Das – rasant in drei Varianten erzählt – ist die Handlung von „Lola rennt“. Der Film von Tom Tykwer mit viel Tempo und Techno wurde vor 25 Jahren (Kinostart war im August 1998) zum Kultfilm, beeindruckte auch Hollywood und prägte global das Bild vom coolen Berlin.
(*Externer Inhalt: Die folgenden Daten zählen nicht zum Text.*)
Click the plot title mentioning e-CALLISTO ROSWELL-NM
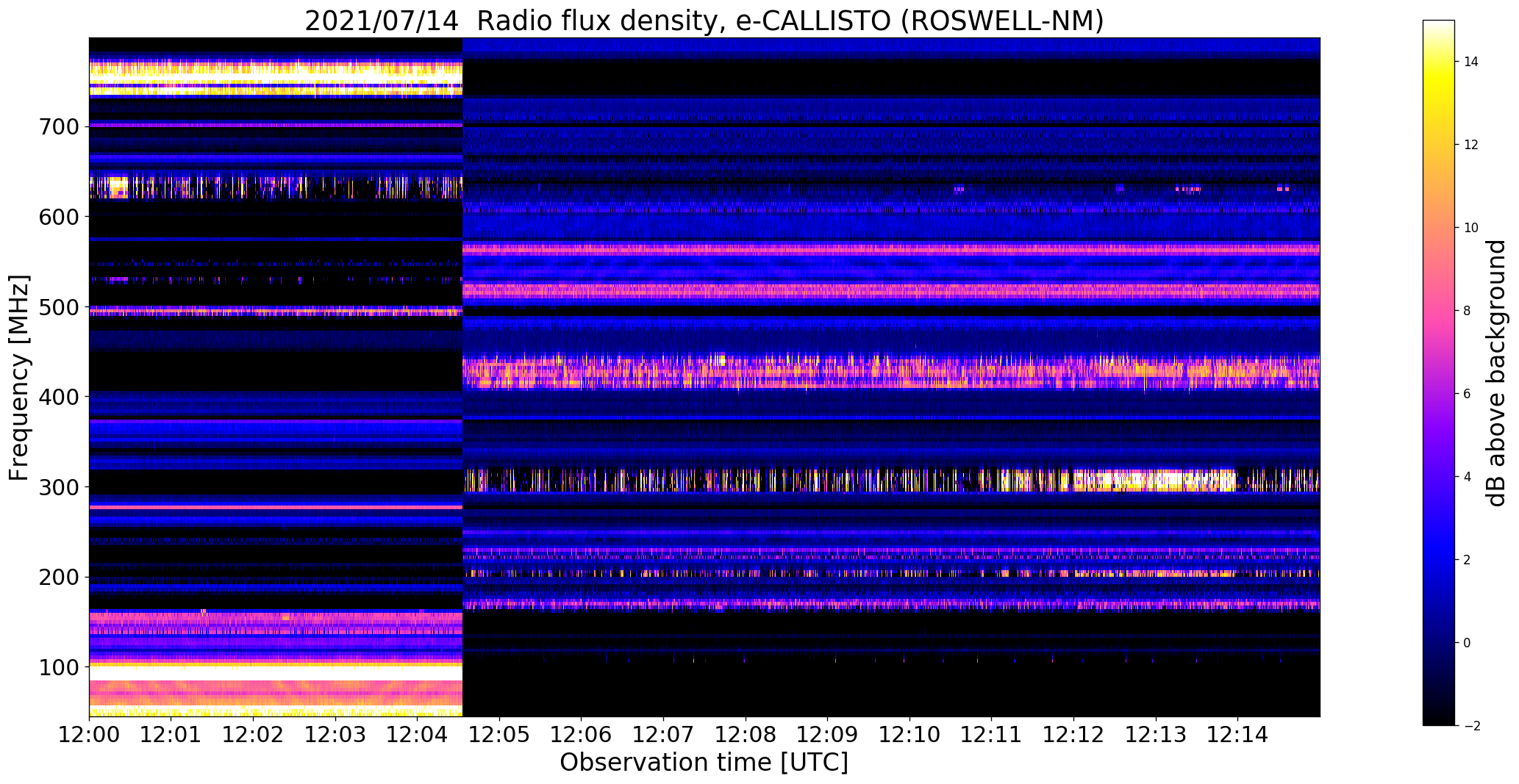Viewport: 1519px width, 784px height. (x=704, y=20)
Ein Vierteljahrhundert später ist der experimentierfreudige Film trotz modernen Anscheins irgendwie aus der Zeit gefallen. D-Mark? Telefonzelle? Die ganze Dramatik von „Lola rennt“ ist an die Neunzigerjahre gebunden. Heute hätte Manni nicht erst eine Telefonzelle suchen müssen, um Lola sein Dilemma zu schildern. Er hätte sie wohl mit dem Handy schon viel früher angerufen oder angetextet.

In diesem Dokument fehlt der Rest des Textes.